- **Required action**
All lines from the one with "返品についてをお読みください (945, 2035)" through the close of the records below are to be set down exactly, and no others.

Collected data
##############################

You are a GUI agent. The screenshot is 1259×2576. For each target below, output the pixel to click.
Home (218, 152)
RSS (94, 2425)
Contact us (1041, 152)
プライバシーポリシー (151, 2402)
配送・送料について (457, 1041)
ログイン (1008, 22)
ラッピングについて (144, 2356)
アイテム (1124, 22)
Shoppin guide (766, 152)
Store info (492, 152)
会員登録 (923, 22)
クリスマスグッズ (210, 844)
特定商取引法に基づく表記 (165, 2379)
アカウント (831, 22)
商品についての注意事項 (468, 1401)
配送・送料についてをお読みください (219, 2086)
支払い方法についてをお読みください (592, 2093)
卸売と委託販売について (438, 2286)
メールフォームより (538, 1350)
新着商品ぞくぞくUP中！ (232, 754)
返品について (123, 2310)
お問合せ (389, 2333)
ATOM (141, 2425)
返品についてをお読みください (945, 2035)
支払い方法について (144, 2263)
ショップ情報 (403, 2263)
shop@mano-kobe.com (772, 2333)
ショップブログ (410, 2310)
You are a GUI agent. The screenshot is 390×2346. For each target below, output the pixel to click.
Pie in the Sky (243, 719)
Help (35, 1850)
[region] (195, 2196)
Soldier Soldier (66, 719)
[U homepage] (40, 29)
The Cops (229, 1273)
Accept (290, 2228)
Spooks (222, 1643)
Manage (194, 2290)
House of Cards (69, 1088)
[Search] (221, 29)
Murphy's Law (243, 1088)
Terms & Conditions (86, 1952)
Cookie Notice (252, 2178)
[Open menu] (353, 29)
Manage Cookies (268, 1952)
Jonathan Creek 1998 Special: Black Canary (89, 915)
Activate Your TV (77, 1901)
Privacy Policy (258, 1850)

##############################

- **Answer to the exercise**
返品についてをお読みください (945, 2035)
支払い方法について (144, 2263)
ショップ情報 (403, 2263)
shop@mano-kobe.com (772, 2333)
ショップブログ (410, 2310)
You are a GUI agent. The screenshot is 390×2346. For each target below, output the pixel to click.
Pie in the Sky (243, 719)
Help (35, 1850)
[region] (195, 2196)
Soldier Soldier (66, 719)
[U homepage] (40, 29)
The Cops (229, 1273)
Accept (290, 2228)
Spooks (222, 1643)
Manage (194, 2290)
House of Cards (69, 1088)
[Search] (221, 29)
Murphy's Law (243, 1088)
Terms & Conditions (86, 1952)
Cookie Notice (252, 2178)
[Open menu] (353, 29)
Manage Cookies (268, 1952)
Jonathan Creek 1998 Special: Black Canary (89, 915)
Activate Your TV (77, 1901)
Privacy Policy (258, 1850)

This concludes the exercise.